The generated report includes:

Executive Summary

- Wall Clock Time: 22.2 seconds
- Trace Time: 81.6 seconds
- Template Instantiation Time: 21.7 seconds (26.6% of trace)
- Total Events Captured: 26,912
- Total Template Instantiations: 13,931
- Unique Template Families: 424

Key Sections

  • Compilation Phase Breakdown - Time spent in InstantiateFunction, Frontend, Backend, Optimizer
  • Top 30 Individual Instantiations - Most expensive single template instantiations
  • Template Families by Total Time - Which template families consume the most time
  • Template Families by Count - Which templates are instantiated most frequently
  • Optimization Recommendations - Actionable short/medium/long-term strategies

Analysis Results

Testing on example_convnd_fwd_xdl_fp8 revealed:

Granularity Comparison

Granularity Trace Size Instantiations Unique Families
500µs (default) 3.7 MB 5,104 221
100µs (balanced) 11 MB 13,931 424
1µs (high-res) 81 MB 36,506 766

Finding: Default 500µs threshold filters out 86% of template instantiations. Using 100µs captures 2.7x more data while keeping trace files manageable.

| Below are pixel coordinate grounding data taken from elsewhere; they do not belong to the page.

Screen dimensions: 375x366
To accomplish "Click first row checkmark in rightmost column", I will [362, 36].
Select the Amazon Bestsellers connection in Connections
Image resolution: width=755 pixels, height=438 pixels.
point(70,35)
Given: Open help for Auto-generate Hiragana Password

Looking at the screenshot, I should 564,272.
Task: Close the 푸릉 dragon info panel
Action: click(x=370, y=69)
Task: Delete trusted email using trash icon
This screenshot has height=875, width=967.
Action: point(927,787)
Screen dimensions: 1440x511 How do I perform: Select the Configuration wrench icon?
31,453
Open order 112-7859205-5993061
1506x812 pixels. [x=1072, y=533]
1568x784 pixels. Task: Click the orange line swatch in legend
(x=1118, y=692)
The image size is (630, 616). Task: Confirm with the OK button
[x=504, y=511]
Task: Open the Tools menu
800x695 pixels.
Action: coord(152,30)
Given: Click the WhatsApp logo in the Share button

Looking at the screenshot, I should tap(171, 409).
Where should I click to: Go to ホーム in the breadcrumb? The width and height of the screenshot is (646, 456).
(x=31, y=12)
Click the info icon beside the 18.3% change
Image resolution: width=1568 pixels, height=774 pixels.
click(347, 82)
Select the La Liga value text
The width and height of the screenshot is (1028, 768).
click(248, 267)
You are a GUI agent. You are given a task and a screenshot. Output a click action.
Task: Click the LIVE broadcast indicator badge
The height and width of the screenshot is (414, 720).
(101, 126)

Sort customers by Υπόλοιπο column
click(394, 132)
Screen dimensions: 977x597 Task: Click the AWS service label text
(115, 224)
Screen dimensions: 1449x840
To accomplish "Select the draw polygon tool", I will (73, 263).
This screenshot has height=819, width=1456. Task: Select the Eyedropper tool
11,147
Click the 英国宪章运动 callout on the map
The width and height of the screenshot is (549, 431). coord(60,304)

Top Template Bottlenecks (100µs granularity)

Template Family Count Total Time % of Total
TensorDescriptor 2,297 4.0s 18.5%
DeviceGroupedConvFwdMultipleABD_Xdl_CShuffle 87 2.6s 11.9%
run_grouped_conv_fwd 3 1.7s 8.1%
transform_tensor_descriptor 281 1.7s 7.7%

Key Insights:

  • Template instantiation accounts for 26.6% of total compilation time
  • run_grouped_conv_fwd has only 3 instantiations but averages 583ms each
  • Top 10 template families account for 64% of instantiation time
  • 13,931 total instantiations suggest significant over-templating

Integration

  • Works with ck-docker: Automatically uses existing Docker container
  • Granularity options: 500µs (fast), 100µs (balanced), 1µs (complete)
  • Custom output: Specify report filename with --output
  • No code changes: Pure analysis tool, doesn't modify source

Testing

Tested with multiple targets and granularity levels:

  • example_convnd_fwd_xdl_fp8 (500µs, 100µs, 1µs)
  • ✅ Trace file parsing and analysis
  • ✅ Report generation with all statistics
  • ✅ Container auto-start integration

Future Improvements

Potential enhancements:

  • Compare multiple builds to track improvements
  • Generate flamegraphs from trace data
  • Integration with CI to track compilation time regressions
  • Automated suggestions for template optimization

Example Report Preview

## Template Families by Total Time (Top 10)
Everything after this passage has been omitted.